• [Provided passage]:
>> START

Her Best Shot by Laura Browder is extremely well-organized and presents a thoughtful, logical history of the interaction of women and guns in the United States from Civil War days onward. In the introduction Browder outlines what will be discussed in each chapter. Every chapter deals with a time period; however, each also deals with many of the same topics as they are expressed within that time period. The topics discussed are women’s rights, racial equity, sexuality, femininity, violence, and the interaction of women with guns.
The first chapter, which covers the Civil War and shortly afterwards, makes mention of earlier women soldiers—both real and fictional—in the United States and Europe. Browder discusses how at that time the prevalent reason behind why women were not given the vote was because they did not serve as soldiers. Supposedly their physical and emotional weakness rendered them incapable of the rigors of war. But, many women did serve as soldiers during the Civil War. Some went because they did not want to separate from their husbands. Others went for the thrill of it. The ones that the public accepted with little criticism were those whose “patriotism was irreproachable; [and] cross-dressing and violence were downplayed” (37). The public also preferred those who were “white.” Pauline Cushman failed to meet this standard because of her French and Spanish forbearers. Browder also delves into popular literature of that time to find evidence for how women soldiers were viewed. However, sometimes Browder can provide too much of a good thing. It did not take a six-and-a-half-page synopsis of Britomarte, the Man-Hater whose four heroines embody viewpoints of women and guns and femininity during the Civil War, to establish the idea of changing womanhood and equality with men.

>> END

• [Written tasks]:
A) Answer each of the following from the review of Her Best Shot.
(i) What does Browder outline in the introduction?
(ii) What period does the first chapter cover?
(iii) Why did Pauline Cushman fail to meet the public's standard?
B) Carry on the review of Her Best Shot, beginning after its last sentence.
The data are not needed for any of this work.

• [Collected material]:
>> START

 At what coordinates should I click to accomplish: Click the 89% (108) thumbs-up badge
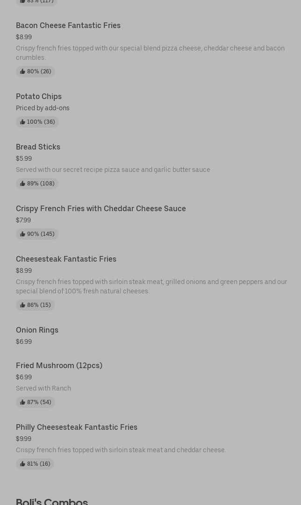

>> END

• [Results of the exercise]:
A)
(i) What will be discussed in each chapter.
(ii) The Civil War and shortly afterwards.
(iii) Because of her French and Spanish forbearers.

B)
After the Civil War, shooting became acceptable for genteel women under certain circumstances. Trap shooting in the Midwest and the East was considered perfectly acceptable. But it was in the West that female shooting flourished. Browder exhaustively comments on what made guns and women in the West acceptable. As with earlier shooters, females who favored traditional feminine roles and who could be considered “white” by the stringent standards applied during the late 1800s, were the most admired. So Annie Oakley who shot in dresses, let her husband run her career, and did embroidery in her tent between shows, possessed appropriate femininity. Others, such as Lillian Smith, shunned the traditional trappings of womanhood and opted for cross-dressing and loose morals. And to complete the negative picture, she had minority status. Oakley had “a major advantage over Smith when it came to public relations” because Oakley was white (91). By the standards of the day, Annie Oakley was the crowd pleaser.
In the 1920s, pundits claimed that, as women demonstrated through short hair, shorter dresses, and activities outside the home, they were becoming less feminine in the traditional sense and more aware of their sexuality. A woman and a gun were seen as terrifically unfeminine and an indication that a woman had turned her motherly characteristics to creating demons. Ma Barker is a good example of what the public saw as a woman who espoused crime and led her children into her evil ways. While J. Edgar Hoover “blamed mothers for the waywardness of male gangsters, he [also] suggested that women were themselves to blame for their own criminal behavior” (127).
Literature viewed gun molls slightly differently. Detective magazines were popular in the 1920s and 1930s. Short stories explored the deviousness of girl gangsters and their love for the “glamorous” mobster life. At times these women were well-meaning, but deceived, and ended up heroines.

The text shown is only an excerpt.